One thing I found interesting, however, was how the correlation values differed for the second return variable. For time period [t+3, t+10], the positive BHR, was negatively correlated with the returns. It seems that, in the longer term, there is more of a negative return associated with these positive words regardless.

2. If your comparison/contrast conflicts with Table 3 of the Garcia, Hu, and Rohrer paper (ML_JFE.pdf, in the repo), discuss and brainstorm possible reasons why you think the results may differ. If your patterns agree, discuss why you think they bothered to include so many more firms and years and additional controls in their study? (It was more work than we did on this midterm, so why do it to get to the same point?)

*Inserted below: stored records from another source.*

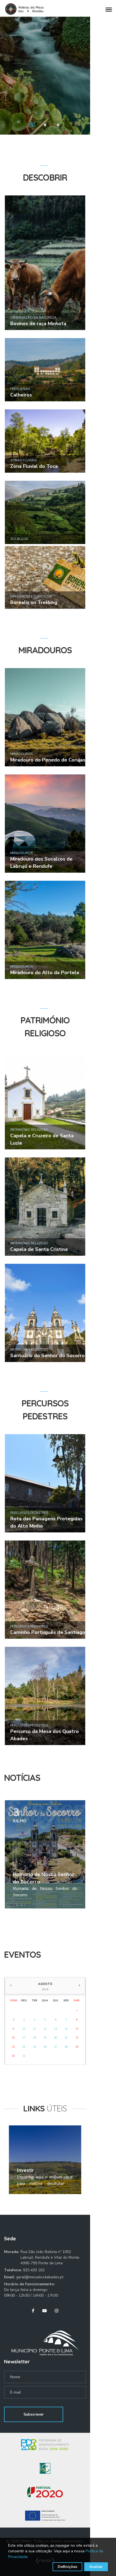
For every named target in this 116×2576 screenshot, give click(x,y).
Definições (67, 2566)
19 (45, 2037)
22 (77, 2037)
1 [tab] (32, 125)
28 (66, 2046)
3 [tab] (58, 125)
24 (23, 2046)
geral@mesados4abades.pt (39, 2277)
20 (55, 2037)
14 (66, 2028)
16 (13, 2037)
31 (24, 2056)
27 (55, 2046)
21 (66, 2037)
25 (34, 2046)
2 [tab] (45, 125)
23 (13, 2046)
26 (45, 2046)
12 (45, 2028)
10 (23, 2028)
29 (77, 2046)
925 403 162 (34, 2270)
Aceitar (96, 2566)
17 (23, 2037)
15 (77, 2028)
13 (55, 2028)
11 (34, 2028)
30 (13, 2056)
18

Table 3 of the Garcia, Hu, and Roher paper outlines a similar correlation between the BHR/LM sentiment measures and returns. They, however, collect returns over a 4-day period as opposed to our 2-day one. Additionally, it is done over 39,269 observations as opposed to our 484. Garcia, Hu, and Roher analyze all firms listed on NYSE, Nasdaq, and AMEX, that are reported on CRSP as ordinary common equity firms, have 60 days of available trading volume, and have a share price of more than $3 on the day before their earnings call.

My comparison above conflicts with the data shown in this table. My data has positive correlations for a negative sentiment variable (BHR), while the table has a negative one. This is most likely due to the differing time periods used and the varying number of observations. For time period, I also see a negative correlation in days 3-10 for three of four measures, something that more closely aligns with table 2. Additionally, observing returns for stocks in the S&P 500 will certainly be different than data from all firms fitting the criteria mentioned above.

3. Discuss your 3 “contextual” sentiment measures. Do they have a relationship with returns that looks “different enough” from zero to investigate further? If so, make an economic argument for why sentiment in that context can be value relevant.

My three contextual sentiment measures were interesting because of how unexpected their results were. When choosing the ESG factors as my topics, I expected there to be a positive correlation for the positive words and a negative one for the negative one. This was not what I observed. In fact, positive sentiment for both Social and Governance factors was negatively correlated with returns over the [t, t+2] time period. The same was true for the negative versions of those measurements.

One measure that should certainly be looked into further is the positive sentiment for the Governance factor of ESG. The correlation found here was ~-0.06, a measure of one of the largest magnitudes for this time period. What then made it more interesting is the greater-magnitude positive correlation seen in the second returns variable. In the short term, a positive mention of governance principles may be treated as a solution to some problem, causing investors to actually lose confidence in the firm. Over the longer term, however, it seems this corrects after the initial scare subsides and investors grow confident in the corporate leadership once more.

4. Is there a difference in the sign and magnitude? Speculate on why or why not.

There is an observable difference in sign and magnitude between correlations. For the short-term return, the correlation for both positive and negative values is positive. For the return on days 3-10, it is negative for one and positive for the other. Additionally, the magnitude of the positive sentiment correlation is greater in the short term, but magnitude of the negative sentiment is greater in both periods. This is most likely due to the fact that negative sentiment is reacted on more intensely after a report is filed.